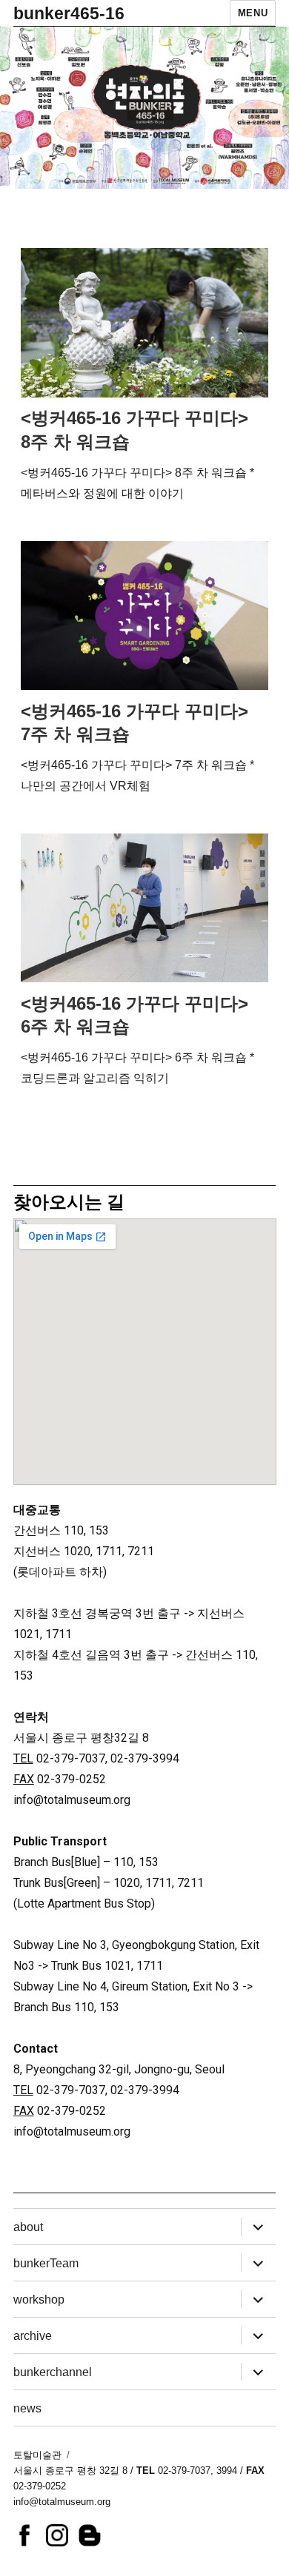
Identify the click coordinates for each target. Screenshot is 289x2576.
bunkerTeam (46, 2263)
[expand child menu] (258, 2226)
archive (32, 2336)
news (27, 2408)
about (28, 2227)
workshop (38, 2299)
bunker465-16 (68, 13)
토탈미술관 (37, 2455)
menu (253, 13)
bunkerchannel (52, 2372)
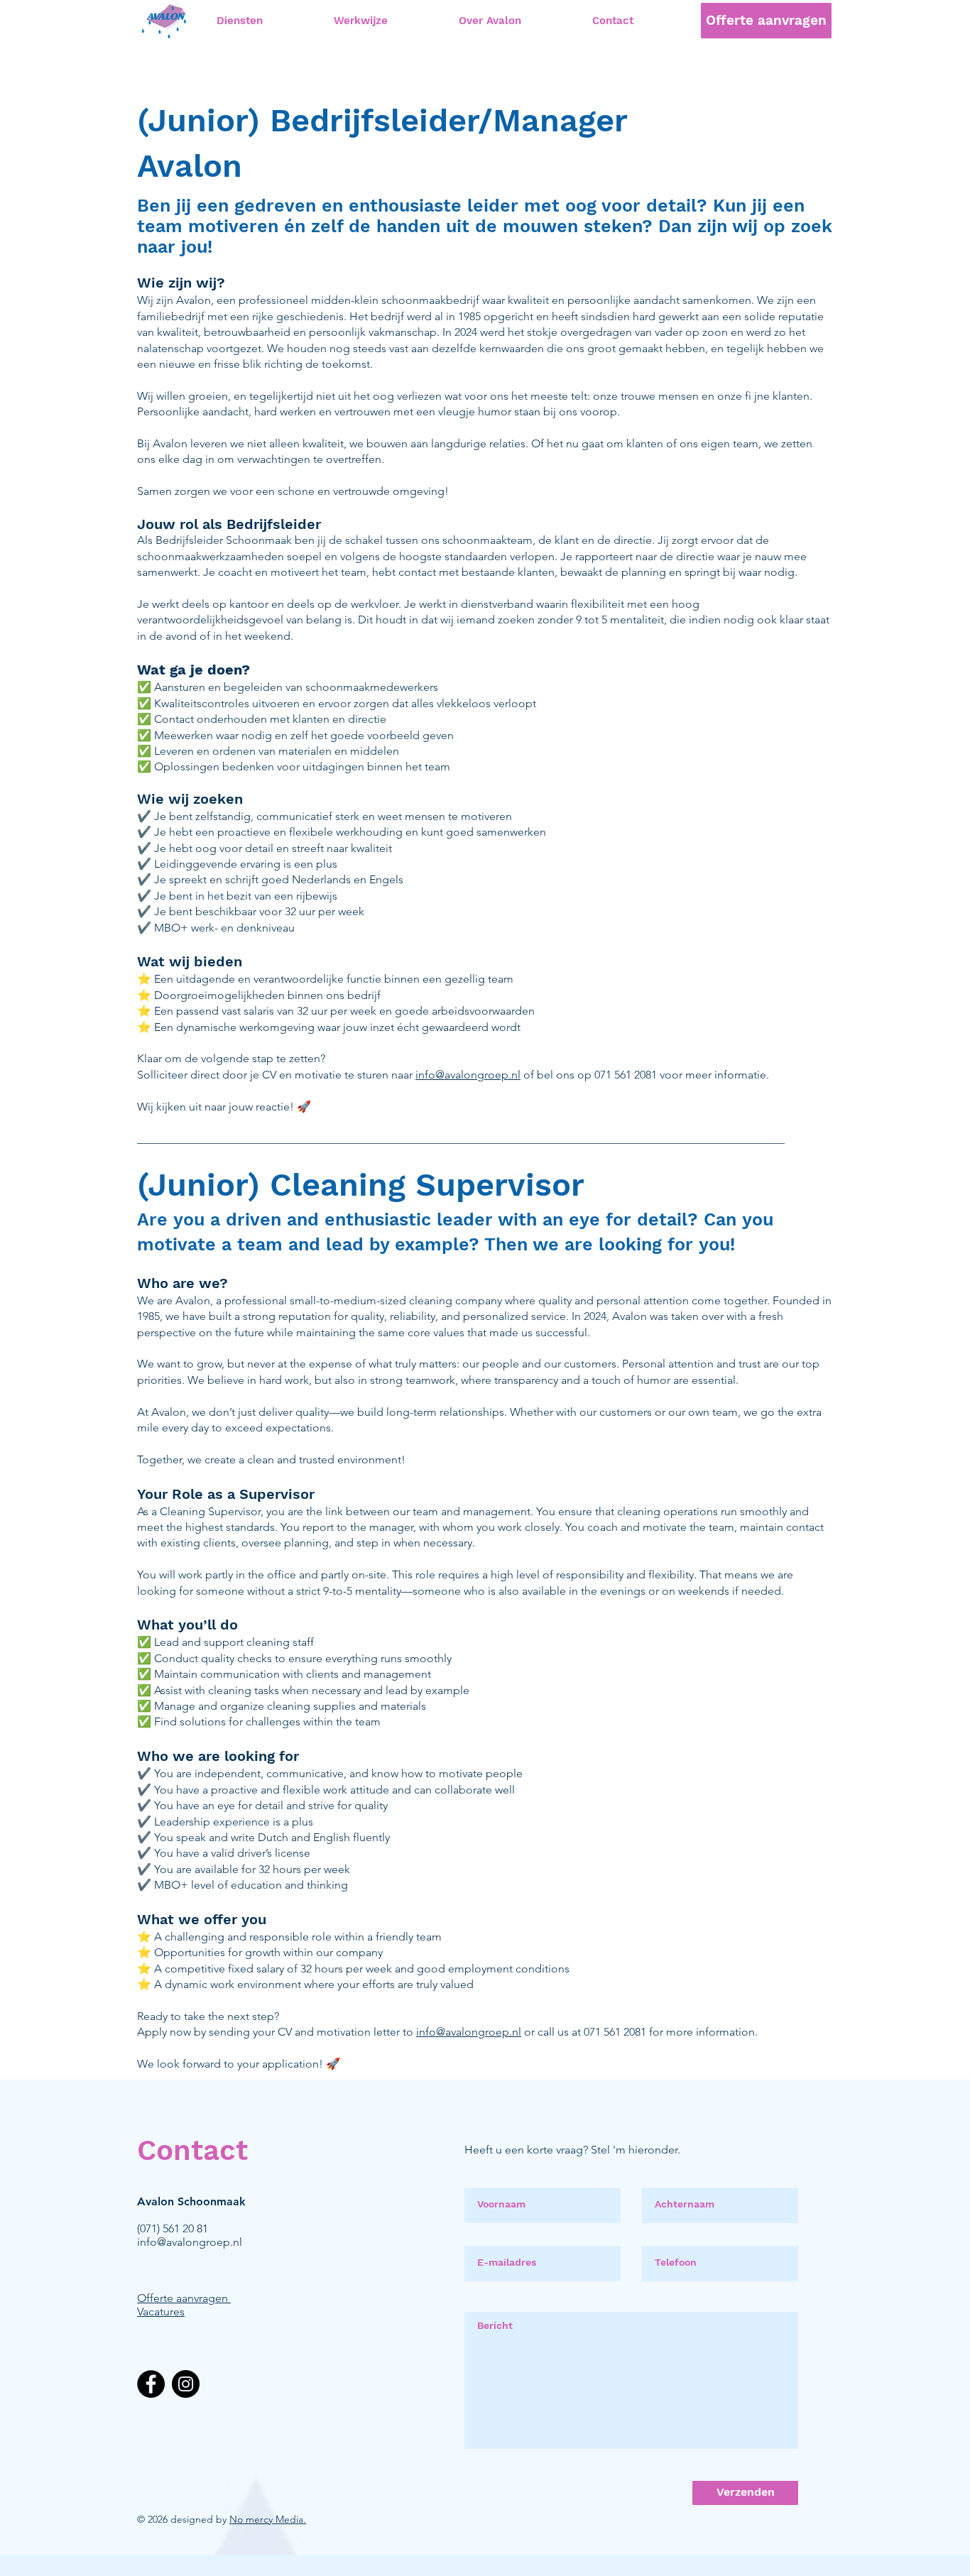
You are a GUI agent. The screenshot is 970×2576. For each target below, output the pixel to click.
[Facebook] (151, 2384)
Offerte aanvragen (182, 2298)
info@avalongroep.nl (468, 1074)
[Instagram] (186, 2384)
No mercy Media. (267, 2519)
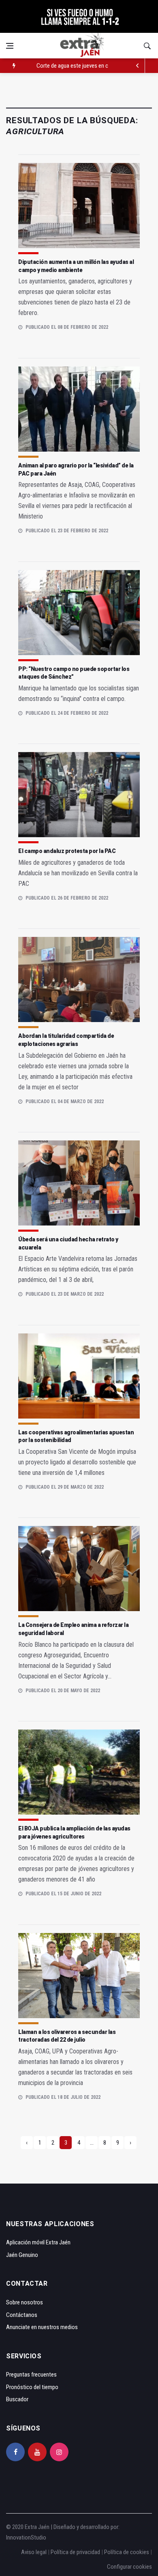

_ _ _ _ _

In the reply, every line of the material above is to be reproduced verbatim, and the images are to be left out.

Identify the click coordinates for each target. Screenshot is 289x2576.
bunkerTeam (46, 2263)
[expand child menu] (258, 2226)
archive (32, 2336)
news (27, 2408)
about (28, 2227)
workshop (38, 2299)
bunker465-16 (68, 13)
토탈미술관 (37, 2455)
menu (253, 13)
bunkerchannel (52, 2372)
You are a GUI agent. The screenshot is 970×2576. For each target below, output the pixel to click.
[Facebook] (151, 2384)
Offerte aanvragen (182, 2298)
info@avalongroep.nl (468, 1074)
[Instagram] (186, 2384)
No mercy Media. (267, 2519)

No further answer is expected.